# 2018 CAP Congress / Congrès de l'ACP 2018

10-16 June 2018
Dalhousie University
America/Halifax timezone
Welcome to the 2018 CAP Congress Program website! / Bienvenue au siteweb du programme du Congrès de l'ACP 2018!

## Investigating key reactions of nuclear astrophysics interest using the DRAGON recoil separator (I)

11 Jun 2018, 11:15
30m
SUB 302 (cap.40) (Dalhousie University)

### SUB 302 (cap.40)

#### Dalhousie University

Invited Speaker / Conférencier(ère) invité(e) Nuclear Physics / Physique nucléaire (DNP-DPN)

### Speaker

Dr Annika Lennarz (TRIUMF)

### Description

Gaining insight into the astrophysical processes that govern nucleosynthesis in stellar scenarios requires a detailed understanding of the involved nuclear reactions. Radiative capture cross sections at typical temperatures of environments like novae, X-ray burst or supernovae are in many cases vanishingly small, thus making the reaction rates extremely challenging to access experimentally.
The DRAGON ({\bf D}etector of {\bf R}ecoils {\bf A}nd {\bf G}ammas {\bf O}f {\bf N}uclear reactions) recoil separator has been designed to recreate nuclear fusion reactions on radioactive as well as on stable nuclei of astrophysical interest in the laboratory, and to directly measure absolute cross sections of radiative capture reactions on protons and alpha particles.
In order to take advantage of the radioactive beams delivered by the TRIUMF-ISAC facility, which are often too short-lived to be used as target material for normal kinematics measurements, the reaction rates require to be studied in inverse kinematics. Ion beams at energies of 0.15 to 1.5 MeV/u impinge on the windowless gas target and $\gamma$-rays from the de-excitation of the compound nucleus are detected in the high-efficiency BGO array surrounding the target.
With 8 out of 10 radioactive beam experiments performed over the last one and a half decades, DRAGON still holds the record for the number of direct radioactive beam measurements of radiative capture.

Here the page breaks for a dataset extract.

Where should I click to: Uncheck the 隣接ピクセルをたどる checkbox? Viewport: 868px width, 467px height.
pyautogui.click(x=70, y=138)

In this presentation I will give an overview of the DRAGON recoil separator and outline its capabilities before presenting results of the most recent experiments; among them the direct measurement of the long debated strength of the E$_{c.m.}$ = 456 keV key astrophysical resonance in the $^{19}$Ne(p,$\gamma$)$^{20}$Na reaction. The latter bypasses the production of $^{19}$F observed in the ejected shells of oxygen-neon novae, and is further expected to play an important role in Type-I X-ray bursts during the "breakout" from the hot CNO cycles into a new set of thermonuclear reactions, known as the rp process.

### Primary author

Dr Annika Lennarz (TRIUMF)

### Presentation Materials

There are no materials yet.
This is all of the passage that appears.